• _Aim_
Write out again, unchanged, the part of the data that opens with the line containing "Stuur een bericht! (694, 948)" and runs through the end of the data, including both ends. Leave the pictures out of your answer.

• _Data lines_
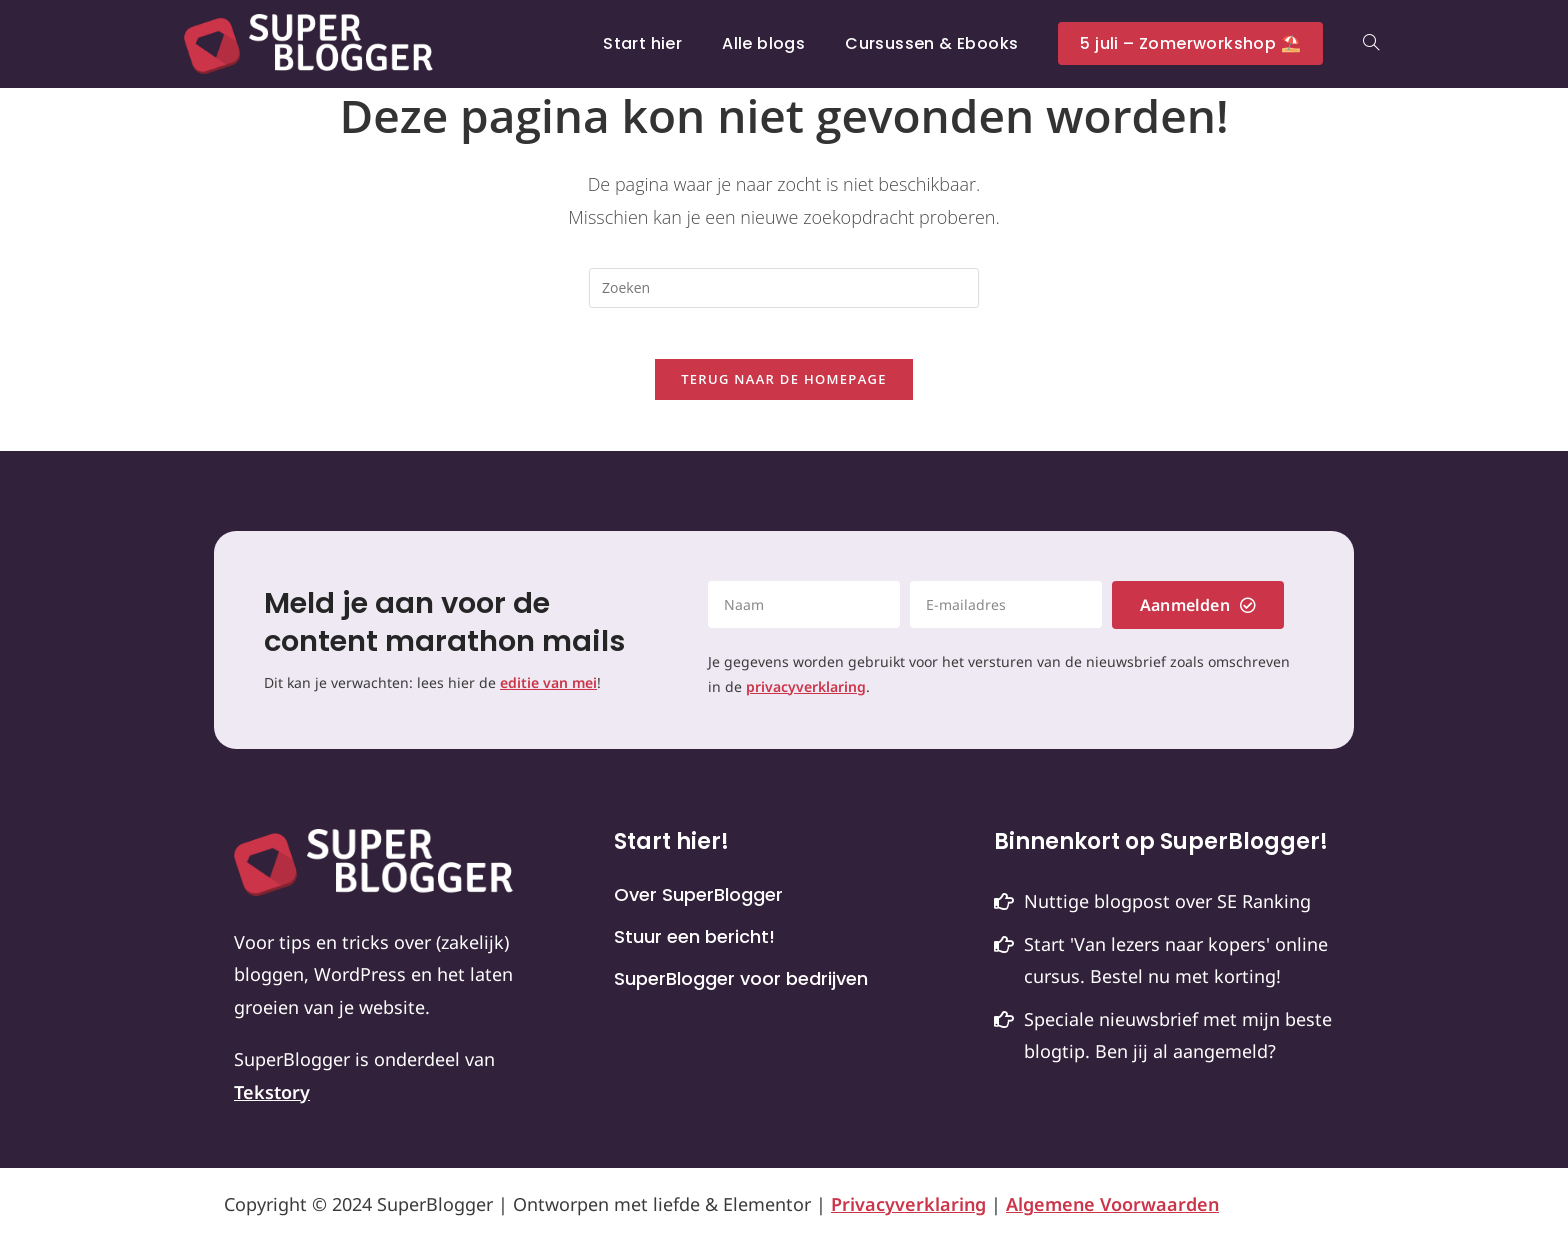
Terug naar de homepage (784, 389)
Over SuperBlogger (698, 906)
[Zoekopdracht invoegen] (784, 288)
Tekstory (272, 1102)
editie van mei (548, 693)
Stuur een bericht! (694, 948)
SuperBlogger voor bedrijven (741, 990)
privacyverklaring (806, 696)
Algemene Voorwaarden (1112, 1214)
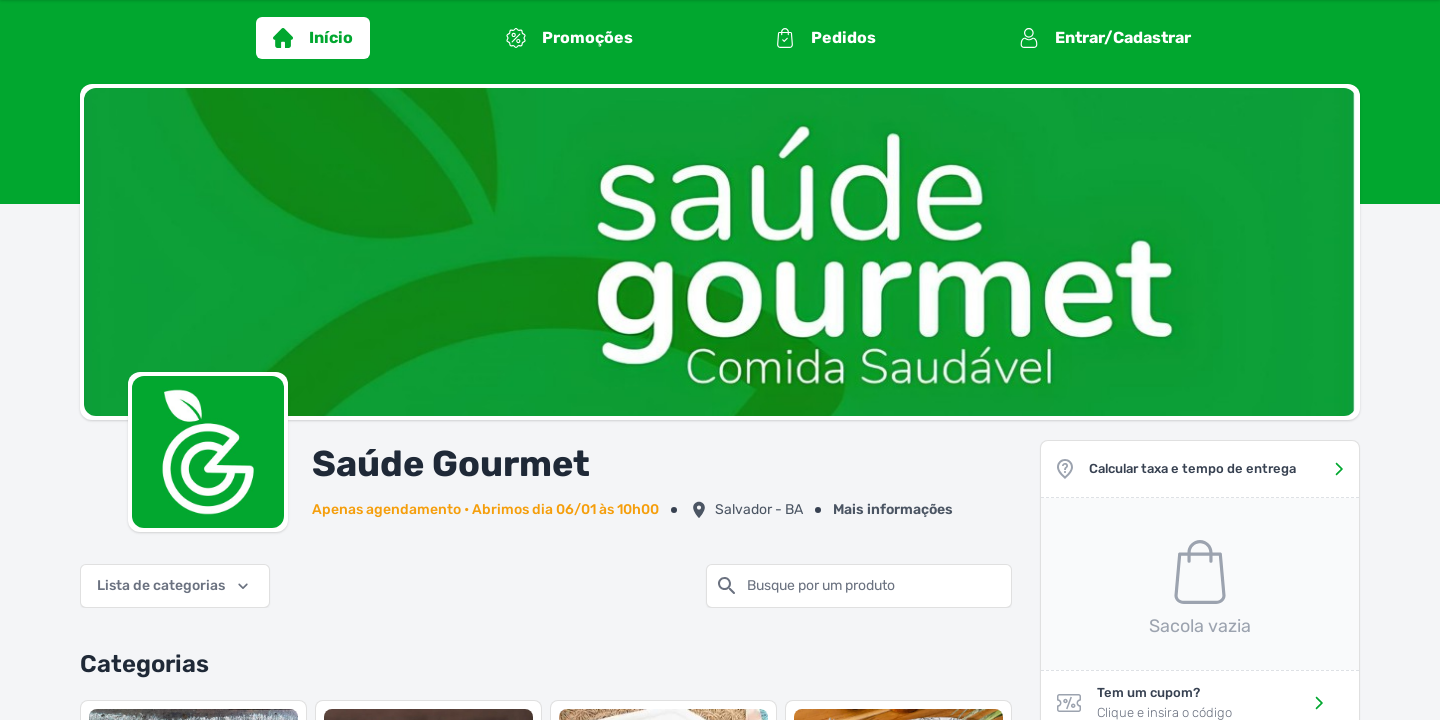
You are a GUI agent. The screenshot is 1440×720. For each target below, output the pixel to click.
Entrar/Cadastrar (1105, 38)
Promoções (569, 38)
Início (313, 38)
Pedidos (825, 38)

• _Answer in full_
Stuur een bericht! (694, 948)
SuperBlogger voor bedrijven (741, 990)
privacyverklaring (806, 696)
Algemene Voorwaarden (1112, 1214)
You are a GUI agent. The screenshot is 1440×720. For each target below, output the pixel to click.
Entrar/Cadastrar (1105, 38)
Promoções (569, 38)
Início (313, 38)
Pedidos (825, 38)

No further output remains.